-- PROVIDED RECORDS start --

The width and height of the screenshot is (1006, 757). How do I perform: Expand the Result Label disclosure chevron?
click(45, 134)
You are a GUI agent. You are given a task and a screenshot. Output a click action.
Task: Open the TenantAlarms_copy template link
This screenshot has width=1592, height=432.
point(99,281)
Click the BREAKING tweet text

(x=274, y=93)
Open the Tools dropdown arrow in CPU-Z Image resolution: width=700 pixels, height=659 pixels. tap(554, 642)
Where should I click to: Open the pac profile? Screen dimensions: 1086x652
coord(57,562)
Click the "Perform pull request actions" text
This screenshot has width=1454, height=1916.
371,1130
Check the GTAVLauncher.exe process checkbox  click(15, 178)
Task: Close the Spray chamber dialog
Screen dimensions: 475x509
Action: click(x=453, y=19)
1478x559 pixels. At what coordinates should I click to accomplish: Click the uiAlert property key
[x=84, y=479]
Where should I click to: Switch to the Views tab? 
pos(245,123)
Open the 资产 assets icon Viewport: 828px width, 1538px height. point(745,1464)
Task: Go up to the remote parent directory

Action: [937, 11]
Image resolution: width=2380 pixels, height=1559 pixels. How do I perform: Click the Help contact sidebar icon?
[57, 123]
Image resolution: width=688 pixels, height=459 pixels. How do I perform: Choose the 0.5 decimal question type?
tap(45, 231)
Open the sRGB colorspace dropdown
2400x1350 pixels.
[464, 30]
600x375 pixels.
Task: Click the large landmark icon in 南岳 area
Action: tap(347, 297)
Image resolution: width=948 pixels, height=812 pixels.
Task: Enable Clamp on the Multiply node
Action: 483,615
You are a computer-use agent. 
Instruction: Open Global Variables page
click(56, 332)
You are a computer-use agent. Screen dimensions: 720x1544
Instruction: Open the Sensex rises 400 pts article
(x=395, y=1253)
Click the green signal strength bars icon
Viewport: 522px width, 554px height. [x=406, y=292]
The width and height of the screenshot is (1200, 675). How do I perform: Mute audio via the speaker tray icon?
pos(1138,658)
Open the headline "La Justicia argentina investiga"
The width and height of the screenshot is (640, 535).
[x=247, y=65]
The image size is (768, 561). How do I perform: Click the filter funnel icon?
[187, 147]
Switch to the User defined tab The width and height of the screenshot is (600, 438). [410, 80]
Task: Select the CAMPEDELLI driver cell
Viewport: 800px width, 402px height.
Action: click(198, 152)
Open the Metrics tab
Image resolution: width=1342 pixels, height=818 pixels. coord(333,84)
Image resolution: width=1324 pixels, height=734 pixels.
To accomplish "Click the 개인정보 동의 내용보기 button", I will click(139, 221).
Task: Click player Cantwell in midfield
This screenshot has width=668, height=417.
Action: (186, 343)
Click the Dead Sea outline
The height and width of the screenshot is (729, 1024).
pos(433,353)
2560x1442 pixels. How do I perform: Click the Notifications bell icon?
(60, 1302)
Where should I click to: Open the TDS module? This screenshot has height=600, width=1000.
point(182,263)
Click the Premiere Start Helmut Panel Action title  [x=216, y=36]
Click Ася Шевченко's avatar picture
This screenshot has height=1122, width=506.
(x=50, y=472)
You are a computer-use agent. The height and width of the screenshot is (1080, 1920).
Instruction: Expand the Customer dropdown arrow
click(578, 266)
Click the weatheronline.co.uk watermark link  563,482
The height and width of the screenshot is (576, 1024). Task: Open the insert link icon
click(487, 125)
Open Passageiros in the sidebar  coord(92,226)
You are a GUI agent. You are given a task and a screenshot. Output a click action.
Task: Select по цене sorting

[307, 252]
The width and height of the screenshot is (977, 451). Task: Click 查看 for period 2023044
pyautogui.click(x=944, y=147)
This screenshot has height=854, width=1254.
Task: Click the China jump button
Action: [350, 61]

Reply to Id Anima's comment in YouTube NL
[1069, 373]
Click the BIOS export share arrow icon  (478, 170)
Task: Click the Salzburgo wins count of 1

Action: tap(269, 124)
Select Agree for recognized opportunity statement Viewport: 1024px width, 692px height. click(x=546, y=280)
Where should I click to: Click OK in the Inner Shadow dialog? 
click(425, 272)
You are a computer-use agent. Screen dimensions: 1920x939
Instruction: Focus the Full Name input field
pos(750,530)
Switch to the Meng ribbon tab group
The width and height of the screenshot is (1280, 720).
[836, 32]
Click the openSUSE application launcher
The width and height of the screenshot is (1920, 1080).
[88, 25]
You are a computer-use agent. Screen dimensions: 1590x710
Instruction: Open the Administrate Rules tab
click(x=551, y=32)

-- PROVIDED RECORDS end --

YOUR TASK: Convert the records from the line with "You are a computer-use agent. Screen dimensions: 1590x710" up to and including the last line into a JSON list of strings, one string per line, with blank lines left out.

ANSWER BELOW:
[
  "You are a computer-use agent. Screen dimensions: 1590x710",
  "Instruction: Open the Administrate Rules tab",
  "click(x=551, y=32)"
]